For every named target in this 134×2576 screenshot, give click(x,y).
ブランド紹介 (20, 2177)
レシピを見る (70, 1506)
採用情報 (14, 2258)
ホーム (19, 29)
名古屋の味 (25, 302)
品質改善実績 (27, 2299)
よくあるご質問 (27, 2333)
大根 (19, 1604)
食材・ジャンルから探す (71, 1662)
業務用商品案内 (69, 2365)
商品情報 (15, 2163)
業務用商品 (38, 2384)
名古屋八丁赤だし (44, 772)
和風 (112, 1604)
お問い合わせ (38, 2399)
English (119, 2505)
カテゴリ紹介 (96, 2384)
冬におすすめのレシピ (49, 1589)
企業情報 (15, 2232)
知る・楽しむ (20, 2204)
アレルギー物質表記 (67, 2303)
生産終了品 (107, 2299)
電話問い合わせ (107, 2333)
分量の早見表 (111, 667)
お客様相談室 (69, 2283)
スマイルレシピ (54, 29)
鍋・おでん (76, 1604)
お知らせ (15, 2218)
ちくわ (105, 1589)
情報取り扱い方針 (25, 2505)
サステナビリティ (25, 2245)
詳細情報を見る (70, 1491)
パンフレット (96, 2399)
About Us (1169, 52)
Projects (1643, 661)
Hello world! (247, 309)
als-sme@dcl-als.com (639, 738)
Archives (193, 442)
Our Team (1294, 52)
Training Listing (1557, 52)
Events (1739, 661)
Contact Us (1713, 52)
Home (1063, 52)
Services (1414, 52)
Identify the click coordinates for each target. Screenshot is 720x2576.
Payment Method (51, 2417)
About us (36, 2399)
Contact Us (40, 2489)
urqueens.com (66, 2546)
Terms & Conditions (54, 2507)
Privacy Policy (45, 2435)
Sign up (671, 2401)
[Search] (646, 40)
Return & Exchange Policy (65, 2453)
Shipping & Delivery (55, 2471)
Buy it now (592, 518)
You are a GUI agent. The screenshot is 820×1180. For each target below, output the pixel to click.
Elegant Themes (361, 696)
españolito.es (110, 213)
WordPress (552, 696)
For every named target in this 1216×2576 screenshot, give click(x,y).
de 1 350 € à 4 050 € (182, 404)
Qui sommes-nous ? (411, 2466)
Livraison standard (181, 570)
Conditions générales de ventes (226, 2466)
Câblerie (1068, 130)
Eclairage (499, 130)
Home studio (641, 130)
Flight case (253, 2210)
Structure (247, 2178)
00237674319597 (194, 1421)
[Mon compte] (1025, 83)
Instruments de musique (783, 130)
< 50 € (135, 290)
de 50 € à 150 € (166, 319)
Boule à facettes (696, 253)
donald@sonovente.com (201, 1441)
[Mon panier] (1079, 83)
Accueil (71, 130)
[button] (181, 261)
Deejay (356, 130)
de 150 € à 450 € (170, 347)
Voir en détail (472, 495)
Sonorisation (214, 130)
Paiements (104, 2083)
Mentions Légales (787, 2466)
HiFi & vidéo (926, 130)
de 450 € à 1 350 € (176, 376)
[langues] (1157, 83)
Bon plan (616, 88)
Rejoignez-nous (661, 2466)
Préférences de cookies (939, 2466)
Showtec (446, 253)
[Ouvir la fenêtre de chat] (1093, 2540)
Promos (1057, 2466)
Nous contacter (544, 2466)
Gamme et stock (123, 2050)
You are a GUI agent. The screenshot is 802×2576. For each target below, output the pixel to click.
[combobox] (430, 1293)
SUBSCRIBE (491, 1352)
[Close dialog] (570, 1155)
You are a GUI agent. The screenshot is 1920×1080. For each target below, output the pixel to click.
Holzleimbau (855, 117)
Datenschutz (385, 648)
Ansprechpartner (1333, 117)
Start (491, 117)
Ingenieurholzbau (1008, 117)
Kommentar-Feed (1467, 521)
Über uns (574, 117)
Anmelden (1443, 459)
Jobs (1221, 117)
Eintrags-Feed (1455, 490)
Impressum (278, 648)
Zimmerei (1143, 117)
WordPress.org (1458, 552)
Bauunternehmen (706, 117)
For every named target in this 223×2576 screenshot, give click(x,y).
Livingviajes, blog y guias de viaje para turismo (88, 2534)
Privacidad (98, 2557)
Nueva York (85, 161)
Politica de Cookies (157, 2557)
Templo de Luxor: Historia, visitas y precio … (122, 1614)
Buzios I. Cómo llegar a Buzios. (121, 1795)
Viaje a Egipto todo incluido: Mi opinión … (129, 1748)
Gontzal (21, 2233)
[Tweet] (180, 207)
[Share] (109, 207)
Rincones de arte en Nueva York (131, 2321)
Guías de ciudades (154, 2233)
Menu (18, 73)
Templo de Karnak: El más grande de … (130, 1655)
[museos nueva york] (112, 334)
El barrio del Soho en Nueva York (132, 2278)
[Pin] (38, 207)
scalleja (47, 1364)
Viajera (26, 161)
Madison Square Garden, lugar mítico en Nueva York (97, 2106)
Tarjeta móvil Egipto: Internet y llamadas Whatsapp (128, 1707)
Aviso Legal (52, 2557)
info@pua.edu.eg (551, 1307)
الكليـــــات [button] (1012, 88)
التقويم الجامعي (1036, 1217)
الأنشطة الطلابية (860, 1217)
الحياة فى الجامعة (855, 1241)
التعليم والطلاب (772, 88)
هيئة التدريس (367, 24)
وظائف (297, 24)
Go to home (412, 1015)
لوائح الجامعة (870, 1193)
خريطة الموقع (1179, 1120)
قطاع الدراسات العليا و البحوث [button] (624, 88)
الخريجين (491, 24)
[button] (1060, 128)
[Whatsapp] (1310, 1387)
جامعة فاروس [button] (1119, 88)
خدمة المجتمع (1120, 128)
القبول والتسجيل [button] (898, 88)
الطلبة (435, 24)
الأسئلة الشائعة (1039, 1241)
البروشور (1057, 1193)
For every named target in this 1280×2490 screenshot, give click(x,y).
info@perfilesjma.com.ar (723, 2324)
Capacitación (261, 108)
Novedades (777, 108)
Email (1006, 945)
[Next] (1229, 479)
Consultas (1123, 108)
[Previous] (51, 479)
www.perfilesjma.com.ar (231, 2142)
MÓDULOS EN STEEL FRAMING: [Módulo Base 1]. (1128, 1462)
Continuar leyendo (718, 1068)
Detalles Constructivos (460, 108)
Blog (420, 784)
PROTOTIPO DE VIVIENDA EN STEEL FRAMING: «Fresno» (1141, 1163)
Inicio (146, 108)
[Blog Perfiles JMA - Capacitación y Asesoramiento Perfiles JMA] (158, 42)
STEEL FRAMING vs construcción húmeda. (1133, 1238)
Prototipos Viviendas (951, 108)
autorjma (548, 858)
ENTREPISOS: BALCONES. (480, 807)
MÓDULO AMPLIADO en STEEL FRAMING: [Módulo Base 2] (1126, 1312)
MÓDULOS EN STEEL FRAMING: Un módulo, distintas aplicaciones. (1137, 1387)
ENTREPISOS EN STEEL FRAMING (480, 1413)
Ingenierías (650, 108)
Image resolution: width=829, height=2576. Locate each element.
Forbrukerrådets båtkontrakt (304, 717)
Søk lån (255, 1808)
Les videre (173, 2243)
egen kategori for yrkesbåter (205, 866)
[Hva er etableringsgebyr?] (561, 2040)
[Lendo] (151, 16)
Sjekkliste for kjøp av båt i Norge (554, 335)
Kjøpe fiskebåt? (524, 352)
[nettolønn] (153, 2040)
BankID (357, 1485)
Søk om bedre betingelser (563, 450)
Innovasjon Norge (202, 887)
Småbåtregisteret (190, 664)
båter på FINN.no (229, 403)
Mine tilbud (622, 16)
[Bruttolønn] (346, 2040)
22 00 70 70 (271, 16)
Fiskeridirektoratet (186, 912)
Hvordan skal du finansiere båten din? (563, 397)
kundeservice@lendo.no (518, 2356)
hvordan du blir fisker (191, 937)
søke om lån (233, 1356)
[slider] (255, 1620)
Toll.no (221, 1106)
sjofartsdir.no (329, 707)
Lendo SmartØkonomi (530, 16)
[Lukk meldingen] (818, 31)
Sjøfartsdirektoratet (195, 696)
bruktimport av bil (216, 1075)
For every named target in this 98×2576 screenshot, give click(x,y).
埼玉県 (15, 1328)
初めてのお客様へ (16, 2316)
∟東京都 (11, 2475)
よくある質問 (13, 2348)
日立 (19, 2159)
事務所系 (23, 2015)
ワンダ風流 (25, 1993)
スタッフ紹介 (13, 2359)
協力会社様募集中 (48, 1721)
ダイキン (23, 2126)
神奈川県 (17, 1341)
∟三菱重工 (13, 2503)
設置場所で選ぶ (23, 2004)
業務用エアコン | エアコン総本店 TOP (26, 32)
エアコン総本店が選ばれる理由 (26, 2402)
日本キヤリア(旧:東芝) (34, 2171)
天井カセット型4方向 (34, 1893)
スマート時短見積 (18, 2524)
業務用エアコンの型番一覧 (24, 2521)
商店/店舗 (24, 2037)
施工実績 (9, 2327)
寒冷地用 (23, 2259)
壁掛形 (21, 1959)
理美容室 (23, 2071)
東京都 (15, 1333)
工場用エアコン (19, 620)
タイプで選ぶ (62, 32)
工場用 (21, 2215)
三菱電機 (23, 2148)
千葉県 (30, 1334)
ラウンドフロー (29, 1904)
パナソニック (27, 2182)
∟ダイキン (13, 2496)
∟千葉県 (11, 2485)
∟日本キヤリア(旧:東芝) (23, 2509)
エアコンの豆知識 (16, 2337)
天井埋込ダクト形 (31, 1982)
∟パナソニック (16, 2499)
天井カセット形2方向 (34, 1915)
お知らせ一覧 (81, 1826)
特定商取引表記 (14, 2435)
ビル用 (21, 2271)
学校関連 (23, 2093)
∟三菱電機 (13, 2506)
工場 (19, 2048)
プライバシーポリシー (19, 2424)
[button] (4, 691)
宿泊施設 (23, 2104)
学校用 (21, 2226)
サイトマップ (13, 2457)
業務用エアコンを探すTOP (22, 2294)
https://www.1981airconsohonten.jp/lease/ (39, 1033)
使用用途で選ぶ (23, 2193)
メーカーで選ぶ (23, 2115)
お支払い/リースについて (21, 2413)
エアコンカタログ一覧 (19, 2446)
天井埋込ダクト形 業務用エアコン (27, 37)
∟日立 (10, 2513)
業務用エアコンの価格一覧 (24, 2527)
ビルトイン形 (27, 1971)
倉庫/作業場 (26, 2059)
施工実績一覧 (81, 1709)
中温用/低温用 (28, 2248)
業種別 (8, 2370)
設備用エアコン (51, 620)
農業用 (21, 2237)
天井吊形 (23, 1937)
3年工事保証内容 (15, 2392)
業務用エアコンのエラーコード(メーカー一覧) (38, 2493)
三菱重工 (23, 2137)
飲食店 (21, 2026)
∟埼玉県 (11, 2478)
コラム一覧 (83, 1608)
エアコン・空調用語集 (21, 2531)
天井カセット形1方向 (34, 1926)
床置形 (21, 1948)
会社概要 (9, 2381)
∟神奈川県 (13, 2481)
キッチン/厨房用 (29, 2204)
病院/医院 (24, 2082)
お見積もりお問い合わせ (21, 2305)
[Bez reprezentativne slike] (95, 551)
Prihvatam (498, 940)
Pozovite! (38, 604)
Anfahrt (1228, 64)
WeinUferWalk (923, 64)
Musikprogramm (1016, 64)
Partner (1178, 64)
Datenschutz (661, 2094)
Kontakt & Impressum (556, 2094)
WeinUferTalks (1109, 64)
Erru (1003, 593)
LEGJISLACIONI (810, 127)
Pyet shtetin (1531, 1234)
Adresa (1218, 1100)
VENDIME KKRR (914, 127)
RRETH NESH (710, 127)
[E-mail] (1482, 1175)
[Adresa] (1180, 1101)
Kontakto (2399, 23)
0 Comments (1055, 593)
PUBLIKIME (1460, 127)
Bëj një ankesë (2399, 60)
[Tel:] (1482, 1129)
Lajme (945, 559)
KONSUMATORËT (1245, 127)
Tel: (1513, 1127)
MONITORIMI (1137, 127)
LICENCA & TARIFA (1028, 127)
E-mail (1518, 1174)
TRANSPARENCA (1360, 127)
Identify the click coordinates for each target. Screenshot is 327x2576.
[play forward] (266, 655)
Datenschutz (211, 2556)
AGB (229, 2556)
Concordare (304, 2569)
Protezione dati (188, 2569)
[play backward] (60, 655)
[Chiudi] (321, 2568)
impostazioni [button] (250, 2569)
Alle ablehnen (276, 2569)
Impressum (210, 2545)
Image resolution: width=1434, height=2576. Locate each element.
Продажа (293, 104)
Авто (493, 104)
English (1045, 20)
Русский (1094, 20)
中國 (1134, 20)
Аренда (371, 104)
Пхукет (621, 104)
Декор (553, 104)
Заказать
──────────────────────────────
Requirement: Which lines in the records contain the word "pixel"? Copy each one.

Expected answer:
You are a GUI agent. The screenshot is 820×1180. For each target below, output the pixel to click.
You are a GUI agent. The screenshot is 802×2576. For each target below, output the pixel to click.
You are a GUI agent. The screenshot is 1920×1080. For each target below, output the pixel to click.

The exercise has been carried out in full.